Bill II and Little Crazy Column belong to a group of column-shaped sculptures that Isa Genzken produced between 1994 and 2003. The columns are slender pillars that are slightly above human height, making for a vertical impression without appearing monumental. Their surfaces are adorned with inexpensive yet shiny and at times outright gaudy materials from everyday life, including mirrored tiling, reflective and overlaid holographic foil, and multicolored industrial tape; in the case of Bill II, there are also photographs from popular American cookbooks and magazines. With their collage of quotidian materials, their vertical orientation reminiscent of skyscrapers (albeit in miniature), and their use of a sculptural idiom, the columns are typical of Genzken’s approach, for although her oeuvre is heterogeneous, architecture, sculpture, modernism, and the readymade remain touchstones of her artistic practice. The alignment of these principles in the columns makes for a highly intriguing and at times outright dizzying viewing experience, which is playful with serious implications.

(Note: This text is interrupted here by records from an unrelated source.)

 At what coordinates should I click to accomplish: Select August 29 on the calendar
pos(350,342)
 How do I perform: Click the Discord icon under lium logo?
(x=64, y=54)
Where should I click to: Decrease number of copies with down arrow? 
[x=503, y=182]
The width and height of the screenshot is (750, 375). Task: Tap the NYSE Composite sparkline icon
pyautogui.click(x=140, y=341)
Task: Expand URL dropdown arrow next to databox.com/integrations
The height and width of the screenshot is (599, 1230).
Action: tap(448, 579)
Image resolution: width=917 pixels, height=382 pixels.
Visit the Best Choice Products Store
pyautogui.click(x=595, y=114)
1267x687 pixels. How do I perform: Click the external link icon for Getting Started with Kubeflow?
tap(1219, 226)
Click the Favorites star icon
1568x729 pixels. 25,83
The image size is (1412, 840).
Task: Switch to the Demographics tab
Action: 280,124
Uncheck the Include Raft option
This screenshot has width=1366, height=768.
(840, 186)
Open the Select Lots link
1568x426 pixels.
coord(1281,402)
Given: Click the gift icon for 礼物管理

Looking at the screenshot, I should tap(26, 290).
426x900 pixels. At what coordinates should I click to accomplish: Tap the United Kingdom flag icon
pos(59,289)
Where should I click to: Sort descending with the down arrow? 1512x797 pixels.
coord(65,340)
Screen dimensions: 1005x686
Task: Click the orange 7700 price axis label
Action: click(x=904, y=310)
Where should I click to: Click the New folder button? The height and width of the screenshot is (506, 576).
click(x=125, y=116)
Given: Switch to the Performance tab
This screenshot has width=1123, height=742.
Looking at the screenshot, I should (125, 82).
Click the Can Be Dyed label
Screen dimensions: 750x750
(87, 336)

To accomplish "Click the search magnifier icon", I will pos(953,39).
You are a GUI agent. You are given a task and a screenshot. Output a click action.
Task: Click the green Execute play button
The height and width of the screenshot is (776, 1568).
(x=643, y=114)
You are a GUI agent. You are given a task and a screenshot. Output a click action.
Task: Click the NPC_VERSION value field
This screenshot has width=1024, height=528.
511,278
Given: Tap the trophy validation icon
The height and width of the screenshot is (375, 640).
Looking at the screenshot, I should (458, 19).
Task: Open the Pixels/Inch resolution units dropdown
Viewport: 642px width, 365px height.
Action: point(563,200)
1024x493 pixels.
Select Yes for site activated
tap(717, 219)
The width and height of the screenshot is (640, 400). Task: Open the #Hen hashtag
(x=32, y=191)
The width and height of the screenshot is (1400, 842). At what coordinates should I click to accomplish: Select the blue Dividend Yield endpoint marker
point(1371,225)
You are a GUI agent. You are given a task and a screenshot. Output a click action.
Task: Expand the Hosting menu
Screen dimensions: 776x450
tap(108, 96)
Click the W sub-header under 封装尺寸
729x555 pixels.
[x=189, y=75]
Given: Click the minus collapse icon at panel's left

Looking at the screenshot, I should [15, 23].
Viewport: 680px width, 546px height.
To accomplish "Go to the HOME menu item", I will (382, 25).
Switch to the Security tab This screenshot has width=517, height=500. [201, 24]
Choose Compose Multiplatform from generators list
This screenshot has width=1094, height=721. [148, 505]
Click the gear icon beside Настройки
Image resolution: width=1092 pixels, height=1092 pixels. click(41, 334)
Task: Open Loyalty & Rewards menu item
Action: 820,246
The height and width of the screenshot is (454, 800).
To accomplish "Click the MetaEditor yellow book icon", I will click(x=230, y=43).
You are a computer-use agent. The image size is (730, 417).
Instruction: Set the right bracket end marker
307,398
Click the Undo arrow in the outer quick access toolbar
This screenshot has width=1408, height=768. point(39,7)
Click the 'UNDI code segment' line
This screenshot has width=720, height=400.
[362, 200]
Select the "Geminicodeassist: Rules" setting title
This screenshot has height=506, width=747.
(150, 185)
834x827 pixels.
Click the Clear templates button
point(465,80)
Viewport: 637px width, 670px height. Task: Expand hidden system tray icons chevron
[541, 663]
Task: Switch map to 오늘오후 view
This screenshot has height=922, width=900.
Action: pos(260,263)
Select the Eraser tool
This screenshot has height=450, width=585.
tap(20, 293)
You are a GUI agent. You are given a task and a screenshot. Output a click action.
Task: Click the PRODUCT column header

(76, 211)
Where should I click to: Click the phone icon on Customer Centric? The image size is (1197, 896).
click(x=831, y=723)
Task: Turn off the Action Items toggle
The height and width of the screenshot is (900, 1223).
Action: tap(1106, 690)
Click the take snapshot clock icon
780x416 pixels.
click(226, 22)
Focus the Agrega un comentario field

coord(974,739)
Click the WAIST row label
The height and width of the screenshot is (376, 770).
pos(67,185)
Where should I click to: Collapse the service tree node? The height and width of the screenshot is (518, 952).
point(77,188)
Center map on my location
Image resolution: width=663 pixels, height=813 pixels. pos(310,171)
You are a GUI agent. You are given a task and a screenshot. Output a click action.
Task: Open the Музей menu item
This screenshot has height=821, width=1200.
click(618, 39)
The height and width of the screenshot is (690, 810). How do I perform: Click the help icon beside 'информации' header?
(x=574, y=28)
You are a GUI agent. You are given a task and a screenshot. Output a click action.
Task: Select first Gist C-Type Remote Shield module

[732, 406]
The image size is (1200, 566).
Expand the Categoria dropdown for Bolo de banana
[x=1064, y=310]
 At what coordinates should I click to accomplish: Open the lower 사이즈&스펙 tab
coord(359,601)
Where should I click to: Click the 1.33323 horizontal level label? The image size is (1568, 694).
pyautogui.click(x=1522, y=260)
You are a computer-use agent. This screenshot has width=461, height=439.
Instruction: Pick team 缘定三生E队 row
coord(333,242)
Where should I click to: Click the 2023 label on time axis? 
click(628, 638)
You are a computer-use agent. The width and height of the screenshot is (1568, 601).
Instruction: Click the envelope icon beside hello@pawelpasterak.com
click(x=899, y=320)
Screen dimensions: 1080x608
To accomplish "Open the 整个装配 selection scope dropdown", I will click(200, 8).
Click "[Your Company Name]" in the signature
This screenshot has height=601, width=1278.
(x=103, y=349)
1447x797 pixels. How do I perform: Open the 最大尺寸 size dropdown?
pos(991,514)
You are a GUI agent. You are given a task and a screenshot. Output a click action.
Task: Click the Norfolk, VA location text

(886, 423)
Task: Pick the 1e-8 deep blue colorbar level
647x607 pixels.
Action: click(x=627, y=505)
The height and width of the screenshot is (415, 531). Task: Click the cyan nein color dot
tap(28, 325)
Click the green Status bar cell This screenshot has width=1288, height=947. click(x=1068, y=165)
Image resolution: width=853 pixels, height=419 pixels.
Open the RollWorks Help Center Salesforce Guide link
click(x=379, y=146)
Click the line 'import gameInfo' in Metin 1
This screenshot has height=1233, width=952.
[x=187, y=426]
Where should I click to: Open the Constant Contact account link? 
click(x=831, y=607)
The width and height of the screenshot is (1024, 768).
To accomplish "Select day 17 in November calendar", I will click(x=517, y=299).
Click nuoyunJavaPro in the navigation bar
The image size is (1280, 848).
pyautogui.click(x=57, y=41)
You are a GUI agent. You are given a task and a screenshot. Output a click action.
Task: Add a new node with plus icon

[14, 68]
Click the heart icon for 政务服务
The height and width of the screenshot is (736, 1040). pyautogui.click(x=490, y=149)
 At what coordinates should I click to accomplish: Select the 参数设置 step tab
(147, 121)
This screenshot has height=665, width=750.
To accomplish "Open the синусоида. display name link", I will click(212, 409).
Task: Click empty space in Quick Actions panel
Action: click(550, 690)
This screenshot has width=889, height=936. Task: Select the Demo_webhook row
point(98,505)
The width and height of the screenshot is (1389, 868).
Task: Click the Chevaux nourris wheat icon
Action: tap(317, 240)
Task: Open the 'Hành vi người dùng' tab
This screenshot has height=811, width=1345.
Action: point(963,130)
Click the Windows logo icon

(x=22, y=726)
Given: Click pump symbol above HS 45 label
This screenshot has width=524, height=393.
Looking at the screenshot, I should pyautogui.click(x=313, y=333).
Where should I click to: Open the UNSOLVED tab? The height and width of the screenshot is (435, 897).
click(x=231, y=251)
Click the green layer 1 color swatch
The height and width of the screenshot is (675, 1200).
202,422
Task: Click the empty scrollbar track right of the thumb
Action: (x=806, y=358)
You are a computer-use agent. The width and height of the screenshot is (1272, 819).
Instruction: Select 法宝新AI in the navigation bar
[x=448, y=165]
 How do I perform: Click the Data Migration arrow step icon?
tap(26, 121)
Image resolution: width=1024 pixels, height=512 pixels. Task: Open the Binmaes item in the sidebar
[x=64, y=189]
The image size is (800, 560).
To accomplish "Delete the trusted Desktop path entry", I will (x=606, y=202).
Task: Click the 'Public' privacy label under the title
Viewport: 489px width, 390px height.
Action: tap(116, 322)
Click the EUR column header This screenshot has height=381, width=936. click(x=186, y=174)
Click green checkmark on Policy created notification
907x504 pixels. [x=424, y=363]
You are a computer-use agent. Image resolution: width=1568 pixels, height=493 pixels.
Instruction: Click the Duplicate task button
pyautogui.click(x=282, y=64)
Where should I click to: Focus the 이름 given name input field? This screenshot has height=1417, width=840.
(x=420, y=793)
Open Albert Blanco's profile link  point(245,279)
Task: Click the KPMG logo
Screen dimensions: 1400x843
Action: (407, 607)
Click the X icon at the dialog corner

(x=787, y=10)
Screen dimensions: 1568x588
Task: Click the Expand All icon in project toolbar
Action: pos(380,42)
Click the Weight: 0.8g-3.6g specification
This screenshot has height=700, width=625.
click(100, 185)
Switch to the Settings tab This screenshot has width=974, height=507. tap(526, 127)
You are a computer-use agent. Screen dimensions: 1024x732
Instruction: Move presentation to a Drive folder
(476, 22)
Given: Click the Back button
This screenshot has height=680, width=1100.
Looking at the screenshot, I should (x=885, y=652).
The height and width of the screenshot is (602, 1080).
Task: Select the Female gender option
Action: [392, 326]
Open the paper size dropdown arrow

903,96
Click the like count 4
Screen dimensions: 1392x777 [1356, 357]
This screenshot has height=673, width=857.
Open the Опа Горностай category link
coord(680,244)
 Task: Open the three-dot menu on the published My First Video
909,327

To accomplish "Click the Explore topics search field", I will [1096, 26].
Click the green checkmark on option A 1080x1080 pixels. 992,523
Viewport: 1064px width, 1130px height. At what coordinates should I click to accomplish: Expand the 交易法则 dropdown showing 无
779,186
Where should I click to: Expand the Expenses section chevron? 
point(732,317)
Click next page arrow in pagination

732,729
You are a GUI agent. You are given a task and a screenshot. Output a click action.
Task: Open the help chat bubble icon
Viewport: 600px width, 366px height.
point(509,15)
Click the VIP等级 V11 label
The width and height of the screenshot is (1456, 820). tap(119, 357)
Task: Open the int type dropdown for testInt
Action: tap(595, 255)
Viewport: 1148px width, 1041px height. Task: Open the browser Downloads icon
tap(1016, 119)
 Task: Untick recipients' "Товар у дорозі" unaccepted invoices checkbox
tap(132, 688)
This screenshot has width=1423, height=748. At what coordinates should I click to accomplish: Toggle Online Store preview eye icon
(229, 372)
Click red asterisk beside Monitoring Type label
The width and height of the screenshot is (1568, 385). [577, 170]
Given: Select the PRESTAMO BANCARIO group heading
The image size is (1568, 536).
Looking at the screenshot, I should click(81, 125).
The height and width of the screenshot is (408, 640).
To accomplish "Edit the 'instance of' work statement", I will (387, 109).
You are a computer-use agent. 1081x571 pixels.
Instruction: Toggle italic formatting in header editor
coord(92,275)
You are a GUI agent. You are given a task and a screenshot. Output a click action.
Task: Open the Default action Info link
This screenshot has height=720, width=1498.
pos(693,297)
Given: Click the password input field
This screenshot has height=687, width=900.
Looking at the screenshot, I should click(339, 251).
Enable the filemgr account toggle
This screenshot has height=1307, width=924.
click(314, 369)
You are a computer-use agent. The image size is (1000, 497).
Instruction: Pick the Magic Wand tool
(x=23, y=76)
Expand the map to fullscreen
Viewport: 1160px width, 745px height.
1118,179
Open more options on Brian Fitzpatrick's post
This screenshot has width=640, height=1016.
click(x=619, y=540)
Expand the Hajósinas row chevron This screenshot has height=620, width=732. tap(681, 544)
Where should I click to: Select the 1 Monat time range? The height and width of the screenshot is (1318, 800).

A significant part of that tension is mediated by the collaged surfaces, as can be seen in Little Crazy Column and its realization of the term crazy. According to the Oxford Dictionary, crazy has its origin in the late sixteenth century, when its meaning was “full of cracks”: “The root here is the verb to craze (Late Middle English), which is now ‘to drive mad, send crazy’ or ‘to develop a network of small cracks’ but originally meant ‘to break in pieces, shatter.’ So a crazy person has had their sanity shattered. Crazy formerly meant ‘broken, damaged’ and ‘frail, unwell, infirm.’”1 The fragmented and pieced-together surface of Little Crazy Column enacts that Late Middle English meaning of crazy. For even though it is adorned with shiny materials, the surface is also literally full of cracks and is broken where one pattern of mirrored tiles meets another. Gaps open up between them, revealing the column’s base structure. Paint is dripped all over, and neon-colored industrial tape is plastered on top of the mirroring surfaces, in some parts in monochrome pink and in others in layers of different colors. The tape is crumpled, and air pockets have formed, which contributes to the general impression that, despite its glitzy surface, Little Crazy Column is not a sleek and impenetrable pillar or tower. Rather, it is defined by a handmade quality that at times tips over into the untidy, broken, damaged, and frail—it is, in a word, crazy.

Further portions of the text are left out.